While the growing number of nurses and social scientists as members of research ethics committees is to be welcomed, as are the increasing numbers of doctors with an interest in qualitative research, the prevailing culture needs to be challenged. This should also include reviewing the format of research ethics committee application forms, many of which still tend to assume that the proposed research will be quantitative by asking questions about sample sizes and statistical advice taken, and describing participants as subjects, etc.

Nursing remains in the adolescent phase of its development; constantly seeking to test the boundaries of its knowledge and clinical practice. If it is artificially constrained, it will, like most adolescents, eventually rebel in ways that may not always appear to be constructive. To draw a parallel from another discipline, Richard Feynman, the Nobel Prize winning physicist, once observed that relations among early scientists were very argumentative, but today they are very good.

In a series of lectures given in 1963 he noted, ‘a scientific argument is likely to involve a great deal of laughter and uncertainty on both sides…if you get anything new from anyone, anywhere, you welcome it, and you do not argue about why the other person says it is so’ ( Feynman 1998 pp. 21–22). In some respects more and not less uncertainty is needed in nursing because what we do not know we will hopefully want to find out.
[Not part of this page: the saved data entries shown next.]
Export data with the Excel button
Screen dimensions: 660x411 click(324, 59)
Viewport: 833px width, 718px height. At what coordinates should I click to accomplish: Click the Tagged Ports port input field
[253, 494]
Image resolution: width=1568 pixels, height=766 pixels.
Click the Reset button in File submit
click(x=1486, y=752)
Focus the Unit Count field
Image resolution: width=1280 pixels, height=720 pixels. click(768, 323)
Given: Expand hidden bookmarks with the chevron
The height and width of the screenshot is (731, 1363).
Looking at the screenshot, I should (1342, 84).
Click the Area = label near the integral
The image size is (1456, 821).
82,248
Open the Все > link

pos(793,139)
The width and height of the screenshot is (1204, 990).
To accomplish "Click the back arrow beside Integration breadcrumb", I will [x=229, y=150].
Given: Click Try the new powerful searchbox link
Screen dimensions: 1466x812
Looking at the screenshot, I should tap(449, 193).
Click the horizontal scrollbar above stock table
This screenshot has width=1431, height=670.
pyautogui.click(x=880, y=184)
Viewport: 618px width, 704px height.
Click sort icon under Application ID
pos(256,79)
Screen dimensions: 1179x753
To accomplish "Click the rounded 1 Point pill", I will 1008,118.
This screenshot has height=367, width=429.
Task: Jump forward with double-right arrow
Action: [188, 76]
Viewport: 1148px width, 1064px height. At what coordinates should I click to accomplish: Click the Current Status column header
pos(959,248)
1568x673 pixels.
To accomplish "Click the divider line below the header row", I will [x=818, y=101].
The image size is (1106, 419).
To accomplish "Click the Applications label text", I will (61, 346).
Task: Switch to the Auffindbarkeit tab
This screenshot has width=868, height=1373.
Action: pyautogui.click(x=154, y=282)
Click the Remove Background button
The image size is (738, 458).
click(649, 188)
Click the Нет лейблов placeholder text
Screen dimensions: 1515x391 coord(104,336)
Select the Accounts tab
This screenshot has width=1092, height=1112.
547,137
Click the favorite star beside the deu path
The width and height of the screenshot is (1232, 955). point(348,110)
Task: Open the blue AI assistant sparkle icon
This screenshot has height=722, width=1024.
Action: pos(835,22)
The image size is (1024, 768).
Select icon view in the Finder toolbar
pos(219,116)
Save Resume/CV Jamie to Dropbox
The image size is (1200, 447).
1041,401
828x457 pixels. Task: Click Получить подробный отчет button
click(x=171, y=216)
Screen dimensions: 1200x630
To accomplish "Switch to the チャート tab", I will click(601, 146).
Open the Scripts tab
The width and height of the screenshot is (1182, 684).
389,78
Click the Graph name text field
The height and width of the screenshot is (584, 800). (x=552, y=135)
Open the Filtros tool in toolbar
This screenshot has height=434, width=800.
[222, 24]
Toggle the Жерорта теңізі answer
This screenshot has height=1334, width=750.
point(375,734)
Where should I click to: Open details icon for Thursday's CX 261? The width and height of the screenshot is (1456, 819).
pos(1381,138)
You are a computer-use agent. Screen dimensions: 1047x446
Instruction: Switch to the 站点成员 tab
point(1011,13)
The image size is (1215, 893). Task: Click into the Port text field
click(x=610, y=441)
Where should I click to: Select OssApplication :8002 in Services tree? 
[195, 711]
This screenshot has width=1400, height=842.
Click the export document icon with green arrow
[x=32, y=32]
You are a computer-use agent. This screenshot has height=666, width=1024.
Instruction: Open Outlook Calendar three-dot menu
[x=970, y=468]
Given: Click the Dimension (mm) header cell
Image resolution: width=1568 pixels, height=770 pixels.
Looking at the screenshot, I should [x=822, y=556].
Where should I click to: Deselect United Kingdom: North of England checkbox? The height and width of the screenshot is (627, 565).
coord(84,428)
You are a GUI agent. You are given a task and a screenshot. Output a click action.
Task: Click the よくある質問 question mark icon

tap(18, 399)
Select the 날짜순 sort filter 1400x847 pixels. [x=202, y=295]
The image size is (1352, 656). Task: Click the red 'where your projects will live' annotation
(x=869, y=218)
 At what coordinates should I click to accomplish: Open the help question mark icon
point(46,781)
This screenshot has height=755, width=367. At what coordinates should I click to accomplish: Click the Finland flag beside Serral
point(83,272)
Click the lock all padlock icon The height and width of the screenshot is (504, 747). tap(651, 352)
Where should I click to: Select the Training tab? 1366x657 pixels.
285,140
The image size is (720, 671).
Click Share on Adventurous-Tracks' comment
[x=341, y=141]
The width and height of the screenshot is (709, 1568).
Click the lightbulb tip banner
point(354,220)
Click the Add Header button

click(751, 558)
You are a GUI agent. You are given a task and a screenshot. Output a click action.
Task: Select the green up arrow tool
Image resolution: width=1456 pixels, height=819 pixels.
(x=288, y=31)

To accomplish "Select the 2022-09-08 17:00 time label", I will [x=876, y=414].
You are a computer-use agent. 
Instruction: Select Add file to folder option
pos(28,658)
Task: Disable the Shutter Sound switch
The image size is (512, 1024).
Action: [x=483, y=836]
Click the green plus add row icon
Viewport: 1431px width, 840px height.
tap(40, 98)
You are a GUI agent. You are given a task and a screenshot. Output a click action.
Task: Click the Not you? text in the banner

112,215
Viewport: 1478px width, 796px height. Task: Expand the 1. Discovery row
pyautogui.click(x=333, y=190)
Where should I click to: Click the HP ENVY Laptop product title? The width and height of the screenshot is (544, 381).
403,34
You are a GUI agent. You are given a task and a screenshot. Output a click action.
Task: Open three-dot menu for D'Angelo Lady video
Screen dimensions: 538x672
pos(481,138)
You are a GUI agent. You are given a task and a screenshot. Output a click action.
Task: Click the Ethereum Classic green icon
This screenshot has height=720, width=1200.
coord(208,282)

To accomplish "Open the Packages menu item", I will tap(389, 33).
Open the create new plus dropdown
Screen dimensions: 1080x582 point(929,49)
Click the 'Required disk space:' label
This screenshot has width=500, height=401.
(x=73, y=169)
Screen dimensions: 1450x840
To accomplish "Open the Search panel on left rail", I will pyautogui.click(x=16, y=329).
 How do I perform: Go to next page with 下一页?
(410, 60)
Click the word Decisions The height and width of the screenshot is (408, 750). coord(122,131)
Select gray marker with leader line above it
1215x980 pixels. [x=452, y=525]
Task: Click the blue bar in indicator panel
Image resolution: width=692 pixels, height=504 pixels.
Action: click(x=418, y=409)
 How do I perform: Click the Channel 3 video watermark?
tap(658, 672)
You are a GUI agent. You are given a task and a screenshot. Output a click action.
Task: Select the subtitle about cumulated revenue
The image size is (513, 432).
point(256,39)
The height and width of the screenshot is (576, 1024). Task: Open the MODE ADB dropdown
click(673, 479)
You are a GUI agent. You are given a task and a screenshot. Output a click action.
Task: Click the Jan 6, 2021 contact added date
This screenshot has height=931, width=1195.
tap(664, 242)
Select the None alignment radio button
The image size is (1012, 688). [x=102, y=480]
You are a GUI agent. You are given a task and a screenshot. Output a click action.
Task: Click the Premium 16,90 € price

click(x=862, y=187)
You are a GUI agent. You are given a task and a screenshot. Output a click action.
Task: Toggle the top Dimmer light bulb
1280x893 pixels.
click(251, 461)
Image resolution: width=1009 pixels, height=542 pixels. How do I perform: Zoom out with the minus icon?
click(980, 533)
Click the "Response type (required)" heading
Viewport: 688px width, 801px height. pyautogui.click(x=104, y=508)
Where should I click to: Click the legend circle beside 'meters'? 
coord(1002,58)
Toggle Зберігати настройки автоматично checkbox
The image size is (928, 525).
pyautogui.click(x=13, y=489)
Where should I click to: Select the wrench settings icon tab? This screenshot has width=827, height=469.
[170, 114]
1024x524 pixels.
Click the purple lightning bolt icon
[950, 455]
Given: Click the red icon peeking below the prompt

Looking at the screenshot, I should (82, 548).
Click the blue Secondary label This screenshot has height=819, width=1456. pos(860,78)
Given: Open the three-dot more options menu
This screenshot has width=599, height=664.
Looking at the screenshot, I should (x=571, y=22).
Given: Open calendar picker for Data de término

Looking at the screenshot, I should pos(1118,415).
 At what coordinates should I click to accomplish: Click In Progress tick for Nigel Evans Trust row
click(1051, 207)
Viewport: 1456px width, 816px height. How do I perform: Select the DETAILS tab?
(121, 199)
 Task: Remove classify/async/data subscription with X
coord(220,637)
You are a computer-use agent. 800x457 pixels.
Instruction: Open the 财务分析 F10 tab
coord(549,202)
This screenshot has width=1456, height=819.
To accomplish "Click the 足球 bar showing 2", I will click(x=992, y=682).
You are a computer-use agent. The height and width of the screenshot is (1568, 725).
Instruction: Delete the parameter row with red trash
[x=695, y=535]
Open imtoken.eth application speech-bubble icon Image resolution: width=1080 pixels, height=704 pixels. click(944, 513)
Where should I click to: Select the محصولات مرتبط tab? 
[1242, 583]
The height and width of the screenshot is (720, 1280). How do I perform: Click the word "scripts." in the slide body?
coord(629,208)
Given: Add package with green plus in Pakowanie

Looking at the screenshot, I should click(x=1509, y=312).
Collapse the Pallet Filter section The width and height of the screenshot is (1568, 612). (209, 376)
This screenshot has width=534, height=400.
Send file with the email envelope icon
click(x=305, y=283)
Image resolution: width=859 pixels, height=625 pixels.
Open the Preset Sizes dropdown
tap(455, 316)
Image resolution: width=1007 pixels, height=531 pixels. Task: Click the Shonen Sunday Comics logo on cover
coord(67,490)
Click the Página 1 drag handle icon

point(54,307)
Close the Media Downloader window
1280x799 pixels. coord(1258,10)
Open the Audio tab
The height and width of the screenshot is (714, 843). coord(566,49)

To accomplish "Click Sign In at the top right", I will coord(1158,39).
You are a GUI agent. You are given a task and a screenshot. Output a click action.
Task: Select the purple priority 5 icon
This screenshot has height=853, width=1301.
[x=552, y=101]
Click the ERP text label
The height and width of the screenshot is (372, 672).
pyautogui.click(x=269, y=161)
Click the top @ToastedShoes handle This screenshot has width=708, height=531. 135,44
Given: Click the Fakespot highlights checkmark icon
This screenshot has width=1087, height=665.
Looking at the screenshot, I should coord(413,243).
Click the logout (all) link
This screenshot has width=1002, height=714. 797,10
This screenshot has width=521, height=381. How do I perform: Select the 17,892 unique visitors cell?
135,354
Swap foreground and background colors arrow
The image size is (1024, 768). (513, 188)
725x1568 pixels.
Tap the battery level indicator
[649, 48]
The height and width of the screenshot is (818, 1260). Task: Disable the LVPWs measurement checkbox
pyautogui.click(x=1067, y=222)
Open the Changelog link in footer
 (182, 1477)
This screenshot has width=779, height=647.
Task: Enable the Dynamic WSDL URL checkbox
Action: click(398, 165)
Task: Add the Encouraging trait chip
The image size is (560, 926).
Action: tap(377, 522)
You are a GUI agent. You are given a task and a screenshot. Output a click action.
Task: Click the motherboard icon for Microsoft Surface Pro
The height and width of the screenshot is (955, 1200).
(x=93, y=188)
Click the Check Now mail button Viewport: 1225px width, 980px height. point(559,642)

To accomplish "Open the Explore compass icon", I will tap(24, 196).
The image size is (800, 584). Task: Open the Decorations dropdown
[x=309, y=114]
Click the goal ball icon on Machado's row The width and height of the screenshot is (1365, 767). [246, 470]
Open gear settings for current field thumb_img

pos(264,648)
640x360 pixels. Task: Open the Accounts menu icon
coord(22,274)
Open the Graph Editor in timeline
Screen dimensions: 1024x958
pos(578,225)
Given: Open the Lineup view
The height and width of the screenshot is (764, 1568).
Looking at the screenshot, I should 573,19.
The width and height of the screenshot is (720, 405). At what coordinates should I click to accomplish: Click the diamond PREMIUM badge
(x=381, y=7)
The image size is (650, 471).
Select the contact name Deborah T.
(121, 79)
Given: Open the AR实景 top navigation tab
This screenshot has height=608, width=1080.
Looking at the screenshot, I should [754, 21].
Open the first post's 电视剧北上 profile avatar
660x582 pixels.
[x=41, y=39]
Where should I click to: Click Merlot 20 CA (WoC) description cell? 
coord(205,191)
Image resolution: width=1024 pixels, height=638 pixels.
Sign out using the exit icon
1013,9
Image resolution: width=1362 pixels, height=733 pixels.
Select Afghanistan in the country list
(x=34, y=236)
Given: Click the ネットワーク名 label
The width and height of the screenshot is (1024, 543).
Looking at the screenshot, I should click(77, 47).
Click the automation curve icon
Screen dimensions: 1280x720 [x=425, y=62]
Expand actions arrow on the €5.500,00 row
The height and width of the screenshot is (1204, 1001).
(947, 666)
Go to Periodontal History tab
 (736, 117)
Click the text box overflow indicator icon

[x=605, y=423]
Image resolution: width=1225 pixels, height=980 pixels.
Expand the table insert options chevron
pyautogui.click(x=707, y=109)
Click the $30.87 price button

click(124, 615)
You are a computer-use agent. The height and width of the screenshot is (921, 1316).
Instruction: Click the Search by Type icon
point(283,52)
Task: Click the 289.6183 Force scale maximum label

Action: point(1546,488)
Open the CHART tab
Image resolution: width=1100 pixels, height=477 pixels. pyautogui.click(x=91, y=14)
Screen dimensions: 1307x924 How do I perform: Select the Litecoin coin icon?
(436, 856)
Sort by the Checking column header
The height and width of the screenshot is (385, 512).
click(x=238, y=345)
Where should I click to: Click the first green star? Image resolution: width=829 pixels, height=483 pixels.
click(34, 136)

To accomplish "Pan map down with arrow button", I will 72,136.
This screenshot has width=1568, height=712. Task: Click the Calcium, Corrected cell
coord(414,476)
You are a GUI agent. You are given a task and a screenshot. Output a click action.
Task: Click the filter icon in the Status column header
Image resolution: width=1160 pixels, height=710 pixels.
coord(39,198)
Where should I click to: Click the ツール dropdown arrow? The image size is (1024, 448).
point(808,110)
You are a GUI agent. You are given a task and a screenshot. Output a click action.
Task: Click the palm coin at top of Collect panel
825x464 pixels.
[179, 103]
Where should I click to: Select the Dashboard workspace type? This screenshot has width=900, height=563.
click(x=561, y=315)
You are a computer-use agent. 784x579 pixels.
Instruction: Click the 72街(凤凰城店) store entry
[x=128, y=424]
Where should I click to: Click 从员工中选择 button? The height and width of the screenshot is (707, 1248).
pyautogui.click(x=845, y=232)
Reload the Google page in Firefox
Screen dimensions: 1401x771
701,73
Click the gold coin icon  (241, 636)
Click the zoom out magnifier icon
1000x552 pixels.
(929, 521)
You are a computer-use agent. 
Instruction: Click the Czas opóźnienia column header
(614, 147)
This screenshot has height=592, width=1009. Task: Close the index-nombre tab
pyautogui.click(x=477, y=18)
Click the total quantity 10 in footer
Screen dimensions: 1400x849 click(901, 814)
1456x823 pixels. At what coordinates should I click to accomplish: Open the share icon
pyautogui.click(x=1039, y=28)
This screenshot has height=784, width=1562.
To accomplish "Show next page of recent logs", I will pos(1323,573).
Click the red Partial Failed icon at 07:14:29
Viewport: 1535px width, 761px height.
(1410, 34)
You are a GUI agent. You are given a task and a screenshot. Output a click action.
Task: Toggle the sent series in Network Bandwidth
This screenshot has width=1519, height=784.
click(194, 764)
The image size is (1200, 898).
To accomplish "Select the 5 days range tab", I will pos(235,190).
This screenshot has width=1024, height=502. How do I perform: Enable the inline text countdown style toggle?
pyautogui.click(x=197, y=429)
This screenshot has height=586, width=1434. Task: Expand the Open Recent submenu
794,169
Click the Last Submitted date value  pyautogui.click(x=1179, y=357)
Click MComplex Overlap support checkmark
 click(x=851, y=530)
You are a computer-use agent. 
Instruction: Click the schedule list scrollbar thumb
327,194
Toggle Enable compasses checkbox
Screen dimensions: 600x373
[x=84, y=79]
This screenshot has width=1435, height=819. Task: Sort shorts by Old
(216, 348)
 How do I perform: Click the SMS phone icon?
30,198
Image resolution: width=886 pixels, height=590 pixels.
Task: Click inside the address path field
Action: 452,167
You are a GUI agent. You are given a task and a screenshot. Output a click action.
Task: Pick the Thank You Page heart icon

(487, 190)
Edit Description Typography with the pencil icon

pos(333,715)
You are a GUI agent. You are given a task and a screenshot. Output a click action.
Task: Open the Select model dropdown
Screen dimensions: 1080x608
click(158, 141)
But if nurse researchers are prevented from asking the relevant questions merely because the research ethics committee do not like them, they might end up losing interest in the questions themselves. And that would certainly be to the detriment of the development of nursing knowledge.

Footnotes

  1. Brian Dolan’s post is funded by the Department of Health (England), as part of a Research Training Fellowship Scheme. The views expressed in this guest editorial are personal and do not necessarily reflect those of the Department of Health.